• **Work instructions**:
Rewrite the records below, changing every "specified" to "listed" and keeping everything else the same.

• **Items**:
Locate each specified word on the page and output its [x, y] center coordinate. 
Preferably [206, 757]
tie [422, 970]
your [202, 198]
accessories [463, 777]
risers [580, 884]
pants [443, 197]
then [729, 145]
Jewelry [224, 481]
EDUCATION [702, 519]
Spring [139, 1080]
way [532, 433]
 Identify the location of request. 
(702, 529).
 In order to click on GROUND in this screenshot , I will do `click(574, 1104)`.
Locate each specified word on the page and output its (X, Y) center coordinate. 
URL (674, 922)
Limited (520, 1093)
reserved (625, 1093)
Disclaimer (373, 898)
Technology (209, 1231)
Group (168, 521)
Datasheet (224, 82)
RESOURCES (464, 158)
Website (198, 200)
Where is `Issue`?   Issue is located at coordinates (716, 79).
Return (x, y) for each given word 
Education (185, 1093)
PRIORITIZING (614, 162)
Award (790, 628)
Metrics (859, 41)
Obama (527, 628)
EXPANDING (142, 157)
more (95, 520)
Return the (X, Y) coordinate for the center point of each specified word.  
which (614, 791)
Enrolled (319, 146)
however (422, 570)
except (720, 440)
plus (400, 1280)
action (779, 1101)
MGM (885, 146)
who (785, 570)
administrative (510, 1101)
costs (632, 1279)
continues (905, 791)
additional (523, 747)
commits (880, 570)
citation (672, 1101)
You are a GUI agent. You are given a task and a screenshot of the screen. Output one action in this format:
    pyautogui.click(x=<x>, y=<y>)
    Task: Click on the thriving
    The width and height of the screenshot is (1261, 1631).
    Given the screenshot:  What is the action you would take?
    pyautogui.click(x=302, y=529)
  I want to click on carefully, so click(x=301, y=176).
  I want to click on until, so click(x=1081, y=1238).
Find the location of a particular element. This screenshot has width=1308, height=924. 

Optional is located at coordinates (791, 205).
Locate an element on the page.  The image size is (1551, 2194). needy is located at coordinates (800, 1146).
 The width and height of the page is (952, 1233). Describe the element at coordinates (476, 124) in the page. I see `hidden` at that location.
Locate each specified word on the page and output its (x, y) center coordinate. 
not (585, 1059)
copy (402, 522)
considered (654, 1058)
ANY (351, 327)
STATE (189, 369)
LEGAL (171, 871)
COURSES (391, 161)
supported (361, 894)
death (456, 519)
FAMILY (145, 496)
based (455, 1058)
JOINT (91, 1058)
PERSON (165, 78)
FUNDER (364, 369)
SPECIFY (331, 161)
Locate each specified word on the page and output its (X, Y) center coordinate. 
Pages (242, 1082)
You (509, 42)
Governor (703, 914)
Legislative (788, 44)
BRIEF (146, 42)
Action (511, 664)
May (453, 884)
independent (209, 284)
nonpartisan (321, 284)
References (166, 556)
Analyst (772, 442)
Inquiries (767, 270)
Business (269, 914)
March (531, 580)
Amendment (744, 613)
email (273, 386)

• **Written response**:
Locate each listed word on the page and output its [x, y] center coordinate. 
Preferably [206, 757]
tie [422, 970]
your [202, 198]
accessories [463, 777]
risers [580, 884]
pants [443, 197]
then [729, 145]
Jewelry [224, 481]
EDUCATION [702, 519]
Spring [139, 1080]
way [532, 433]
 Identify the location of request. 
(702, 529).
 In order to click on GROUND in this screenshot , I will do `click(574, 1104)`.
Locate each listed word on the page and output its (X, Y) center coordinate. 
URL (674, 922)
Limited (520, 1093)
reserved (625, 1093)
Disclaimer (373, 898)
Technology (209, 1231)
Group (168, 521)
Datasheet (224, 82)
RESOURCES (464, 158)
Website (198, 200)
Where is `Issue`?   Issue is located at coordinates (716, 79).
Return (x, y) for each given word 
Education (185, 1093)
PRIORITIZING (614, 162)
Award (790, 628)
Metrics (859, 41)
Obama (527, 628)
EXPANDING (142, 157)
more (95, 520)
Return the (X, Y) coordinate for the center point of each listed word.  
which (614, 791)
Enrolled (319, 146)
however (422, 570)
except (720, 440)
plus (400, 1280)
action (779, 1101)
MGM (885, 146)
who (785, 570)
administrative (510, 1101)
costs (632, 1279)
continues (905, 791)
additional (523, 747)
commits (880, 570)
citation (672, 1101)
You are a GUI agent. You are given a task and a screenshot of the screen. Output one action in this format:
    pyautogui.click(x=<x>, y=<y>)
    Task: Click on the thriving
    The width and height of the screenshot is (1261, 1631).
    Given the screenshot:  What is the action you would take?
    pyautogui.click(x=302, y=529)
  I want to click on carefully, so click(x=301, y=176).
  I want to click on until, so click(x=1081, y=1238).
Find the location of a particular element. This screenshot has width=1308, height=924. 

Optional is located at coordinates (791, 205).
Locate an element on the page.  The image size is (1551, 2194). needy is located at coordinates (800, 1146).
 The width and height of the page is (952, 1233). Describe the element at coordinates (476, 124) in the page. I see `hidden` at that location.
Locate each listed word on the page and output its (x, y) center coordinate. 
not (585, 1059)
copy (402, 522)
considered (654, 1058)
ANY (351, 327)
STATE (189, 369)
LEGAL (171, 871)
COURSES (391, 161)
supported (361, 894)
death (456, 519)
FAMILY (145, 496)
based (455, 1058)
JOINT (91, 1058)
PERSON (165, 78)
FUNDER (364, 369)
SPECIFY (331, 161)
Locate each listed word on the page and output its (X, Y) center coordinate. 
Pages (242, 1082)
You (509, 42)
Governor (703, 914)
Legislative (788, 44)
BRIEF (146, 42)
Action (511, 664)
May (453, 884)
independent (209, 284)
nonpartisan (321, 284)
References (166, 556)
Analyst (772, 442)
Inquiries (767, 270)
Business (269, 914)
March (531, 580)
Amendment (744, 613)
email (273, 386)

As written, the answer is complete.